[Rows]:
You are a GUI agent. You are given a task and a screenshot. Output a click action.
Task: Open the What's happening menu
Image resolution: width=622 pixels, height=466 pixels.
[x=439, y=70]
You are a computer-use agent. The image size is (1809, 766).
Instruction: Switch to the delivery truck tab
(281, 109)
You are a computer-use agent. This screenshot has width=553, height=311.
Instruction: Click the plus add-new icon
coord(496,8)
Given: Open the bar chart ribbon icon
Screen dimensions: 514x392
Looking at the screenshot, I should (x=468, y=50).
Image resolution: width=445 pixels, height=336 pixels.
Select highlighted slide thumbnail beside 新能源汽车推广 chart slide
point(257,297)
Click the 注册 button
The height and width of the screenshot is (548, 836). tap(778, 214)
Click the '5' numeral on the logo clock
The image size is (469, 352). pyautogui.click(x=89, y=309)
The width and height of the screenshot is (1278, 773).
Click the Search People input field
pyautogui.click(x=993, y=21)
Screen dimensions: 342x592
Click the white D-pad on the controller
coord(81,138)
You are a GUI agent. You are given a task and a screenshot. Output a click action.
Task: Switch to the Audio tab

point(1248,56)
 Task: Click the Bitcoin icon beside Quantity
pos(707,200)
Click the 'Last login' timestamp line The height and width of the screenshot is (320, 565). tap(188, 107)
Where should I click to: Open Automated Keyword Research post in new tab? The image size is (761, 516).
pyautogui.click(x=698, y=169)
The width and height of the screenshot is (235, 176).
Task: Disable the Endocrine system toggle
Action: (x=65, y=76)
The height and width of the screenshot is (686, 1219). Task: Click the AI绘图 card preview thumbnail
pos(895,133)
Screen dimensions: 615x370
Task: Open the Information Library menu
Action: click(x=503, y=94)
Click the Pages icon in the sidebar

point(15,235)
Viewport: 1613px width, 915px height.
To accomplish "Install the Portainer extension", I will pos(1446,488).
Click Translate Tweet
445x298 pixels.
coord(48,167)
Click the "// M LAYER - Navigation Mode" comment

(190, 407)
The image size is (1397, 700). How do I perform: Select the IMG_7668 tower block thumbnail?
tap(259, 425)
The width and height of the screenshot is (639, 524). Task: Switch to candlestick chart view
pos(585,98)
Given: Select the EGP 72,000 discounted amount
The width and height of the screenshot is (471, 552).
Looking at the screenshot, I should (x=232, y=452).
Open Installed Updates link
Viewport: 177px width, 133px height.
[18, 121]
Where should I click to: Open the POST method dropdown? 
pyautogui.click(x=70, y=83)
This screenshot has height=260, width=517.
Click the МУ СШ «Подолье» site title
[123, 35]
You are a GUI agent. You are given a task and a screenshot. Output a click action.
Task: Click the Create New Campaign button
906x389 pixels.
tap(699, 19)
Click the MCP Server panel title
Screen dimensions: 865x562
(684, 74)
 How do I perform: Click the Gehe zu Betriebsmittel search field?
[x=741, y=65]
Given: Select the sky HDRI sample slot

[Goal]: Rewrite the lines between the one containing "Task: Click the Bitcoin icon beside Quantity" and the one containing "Click the 'Last", inclusive. Replace "Bitcoin" with "Ethereum", keep everything else unchanged, and give only those lines.

[Solved exercise]:
 Task: Click the Ethereum icon beside Quantity
pos(707,200)
Click the 'Last login' timestamp line The height and width of the screenshot is (320, 565). tap(188, 107)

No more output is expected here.